Corruption still fuels Angola

Angola’s economy has grown by an impressive 400 percent in the last six years. But lacking efforts to fight corruption and mismanagement has left most Angolans out from this growing wealth, a new report documents.

The US-based group Human Rights Watch today released a report concluding the government of Angola has not done enough to combat pervasive corruption and mismanagement. Angolans were not seeing their lives improve accordingly to the country’s oil-driven economic growth, the report said.

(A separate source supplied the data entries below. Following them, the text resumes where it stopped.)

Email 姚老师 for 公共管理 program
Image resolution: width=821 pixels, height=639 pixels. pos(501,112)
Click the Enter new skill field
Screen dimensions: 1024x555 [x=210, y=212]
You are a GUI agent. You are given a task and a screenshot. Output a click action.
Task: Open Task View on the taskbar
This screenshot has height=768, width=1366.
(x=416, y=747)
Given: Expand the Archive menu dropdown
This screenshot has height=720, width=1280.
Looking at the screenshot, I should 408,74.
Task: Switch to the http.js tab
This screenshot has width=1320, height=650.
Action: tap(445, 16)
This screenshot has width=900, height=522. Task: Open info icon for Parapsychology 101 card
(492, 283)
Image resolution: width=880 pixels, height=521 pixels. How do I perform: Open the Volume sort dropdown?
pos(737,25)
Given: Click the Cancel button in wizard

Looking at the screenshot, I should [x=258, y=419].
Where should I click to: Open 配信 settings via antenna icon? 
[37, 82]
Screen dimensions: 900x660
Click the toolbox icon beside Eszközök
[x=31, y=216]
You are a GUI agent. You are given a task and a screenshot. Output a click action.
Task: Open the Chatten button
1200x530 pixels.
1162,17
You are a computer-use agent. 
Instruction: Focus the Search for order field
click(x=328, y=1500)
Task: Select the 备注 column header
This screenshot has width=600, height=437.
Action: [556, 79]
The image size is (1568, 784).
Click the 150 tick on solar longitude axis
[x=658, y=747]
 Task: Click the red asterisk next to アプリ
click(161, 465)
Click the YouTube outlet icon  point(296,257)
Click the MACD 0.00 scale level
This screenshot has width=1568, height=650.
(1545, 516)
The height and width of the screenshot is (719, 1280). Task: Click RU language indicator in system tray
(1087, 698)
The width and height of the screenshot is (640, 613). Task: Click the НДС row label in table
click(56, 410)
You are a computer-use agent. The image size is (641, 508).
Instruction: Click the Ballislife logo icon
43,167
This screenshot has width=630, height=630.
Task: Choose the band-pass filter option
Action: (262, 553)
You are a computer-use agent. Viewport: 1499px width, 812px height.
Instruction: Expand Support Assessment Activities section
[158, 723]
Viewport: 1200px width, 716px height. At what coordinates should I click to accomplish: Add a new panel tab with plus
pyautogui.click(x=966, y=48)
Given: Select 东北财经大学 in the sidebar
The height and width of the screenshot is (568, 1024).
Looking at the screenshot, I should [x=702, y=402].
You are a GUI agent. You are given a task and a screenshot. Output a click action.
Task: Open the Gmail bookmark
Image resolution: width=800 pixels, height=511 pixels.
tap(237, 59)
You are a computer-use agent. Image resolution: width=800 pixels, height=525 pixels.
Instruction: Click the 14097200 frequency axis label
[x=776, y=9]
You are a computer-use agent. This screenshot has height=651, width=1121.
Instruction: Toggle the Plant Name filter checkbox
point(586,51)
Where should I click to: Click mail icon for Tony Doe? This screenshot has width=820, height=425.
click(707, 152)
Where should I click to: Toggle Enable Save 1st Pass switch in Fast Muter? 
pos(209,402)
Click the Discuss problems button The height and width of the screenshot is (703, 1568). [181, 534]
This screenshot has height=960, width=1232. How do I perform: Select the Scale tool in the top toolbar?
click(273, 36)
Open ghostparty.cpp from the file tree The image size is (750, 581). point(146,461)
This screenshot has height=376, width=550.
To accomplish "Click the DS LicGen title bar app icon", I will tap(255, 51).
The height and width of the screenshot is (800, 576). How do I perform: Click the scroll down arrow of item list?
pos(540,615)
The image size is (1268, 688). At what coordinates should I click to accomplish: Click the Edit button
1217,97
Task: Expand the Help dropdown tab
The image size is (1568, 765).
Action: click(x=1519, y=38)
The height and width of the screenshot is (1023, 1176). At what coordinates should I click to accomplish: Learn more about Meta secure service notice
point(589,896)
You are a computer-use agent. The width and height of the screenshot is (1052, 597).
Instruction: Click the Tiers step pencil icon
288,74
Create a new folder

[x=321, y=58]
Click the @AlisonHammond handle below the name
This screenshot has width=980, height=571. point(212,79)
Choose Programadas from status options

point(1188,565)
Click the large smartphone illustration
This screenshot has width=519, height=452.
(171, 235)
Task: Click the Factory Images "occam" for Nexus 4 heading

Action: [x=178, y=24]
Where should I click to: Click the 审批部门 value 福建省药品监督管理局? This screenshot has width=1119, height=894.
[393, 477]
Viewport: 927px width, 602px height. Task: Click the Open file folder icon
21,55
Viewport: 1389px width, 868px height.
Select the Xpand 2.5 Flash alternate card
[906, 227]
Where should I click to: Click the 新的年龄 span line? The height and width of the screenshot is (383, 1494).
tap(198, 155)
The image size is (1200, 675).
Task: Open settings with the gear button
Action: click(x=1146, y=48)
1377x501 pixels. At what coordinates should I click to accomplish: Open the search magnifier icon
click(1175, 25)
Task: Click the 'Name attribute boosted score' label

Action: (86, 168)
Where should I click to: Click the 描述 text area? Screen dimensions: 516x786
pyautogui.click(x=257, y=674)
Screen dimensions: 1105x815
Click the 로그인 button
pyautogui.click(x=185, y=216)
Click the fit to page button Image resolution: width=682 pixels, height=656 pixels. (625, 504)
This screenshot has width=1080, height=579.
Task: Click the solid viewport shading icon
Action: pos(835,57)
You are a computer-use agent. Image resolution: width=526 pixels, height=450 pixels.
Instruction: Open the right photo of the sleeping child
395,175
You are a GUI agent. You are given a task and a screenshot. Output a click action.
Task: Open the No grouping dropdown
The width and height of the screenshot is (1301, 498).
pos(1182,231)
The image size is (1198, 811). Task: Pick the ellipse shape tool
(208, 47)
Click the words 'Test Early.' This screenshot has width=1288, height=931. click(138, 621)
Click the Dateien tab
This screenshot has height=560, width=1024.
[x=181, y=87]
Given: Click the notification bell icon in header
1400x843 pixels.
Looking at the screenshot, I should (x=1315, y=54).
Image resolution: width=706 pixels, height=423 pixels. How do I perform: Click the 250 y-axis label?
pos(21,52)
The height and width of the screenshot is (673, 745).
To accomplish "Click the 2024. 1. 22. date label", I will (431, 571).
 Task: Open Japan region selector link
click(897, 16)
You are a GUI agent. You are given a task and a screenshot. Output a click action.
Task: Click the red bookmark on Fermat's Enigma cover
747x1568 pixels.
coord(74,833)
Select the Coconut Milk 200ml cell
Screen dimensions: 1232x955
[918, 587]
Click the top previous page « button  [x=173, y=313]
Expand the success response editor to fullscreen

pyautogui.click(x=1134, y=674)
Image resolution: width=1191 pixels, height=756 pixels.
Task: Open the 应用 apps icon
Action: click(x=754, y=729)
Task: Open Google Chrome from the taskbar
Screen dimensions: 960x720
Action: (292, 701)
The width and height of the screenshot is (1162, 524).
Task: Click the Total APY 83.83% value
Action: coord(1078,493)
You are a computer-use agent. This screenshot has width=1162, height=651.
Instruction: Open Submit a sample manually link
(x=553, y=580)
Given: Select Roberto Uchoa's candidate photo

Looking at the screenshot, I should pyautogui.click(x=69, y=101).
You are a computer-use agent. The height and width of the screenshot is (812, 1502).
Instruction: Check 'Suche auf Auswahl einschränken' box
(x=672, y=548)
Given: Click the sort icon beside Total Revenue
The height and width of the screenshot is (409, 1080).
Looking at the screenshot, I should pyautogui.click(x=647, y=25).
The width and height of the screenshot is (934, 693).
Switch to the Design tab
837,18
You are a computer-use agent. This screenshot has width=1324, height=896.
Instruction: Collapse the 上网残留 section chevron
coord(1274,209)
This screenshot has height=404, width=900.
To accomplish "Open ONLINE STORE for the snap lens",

The 31-page report documents how the Luanda government took only limited steps to improve transparency after the group in a 2004 report had disclosed that billions of dollars in oil revenue illegally bypassed the central bank and disappeared without explanation. The report details newly disclosed evidence of corruption and mismanagement.

"The government needs to take strong action to combat the corruption and secrecy that undermine Angolans’ rights," said Arvind Ganesan, director of the Business and Human Rights Program at Human Rights Watch. "Here is a nation with a wealth of resources while its people live in poverty."

The human rights group said that a recent agreement with the International Monetary Fund (IMF), enacted in the wake of the global financial crisis and drop in the price of oil, however had offered some hope for improvement if its provisions are carried out.

"The government has improved the publication of oil revenue figures," the report says, but human indicators in Angola remained "abysmal and have not been commensurate with the rapid growth in Angola’s national wealth." Angola is the largest producer of oil in sub-Saharan Africa, yet millions of Angolans have limited access to basic social services.

Angola ranked 143rd out of 182 countries in the UN Development Programme’s Human Development Index. Angola’s ranking in Transparency International’s 2009 Corruption Perceptions Index is growing worse, from 158th out of 180 countries in 2008 down to 162nd in 2009.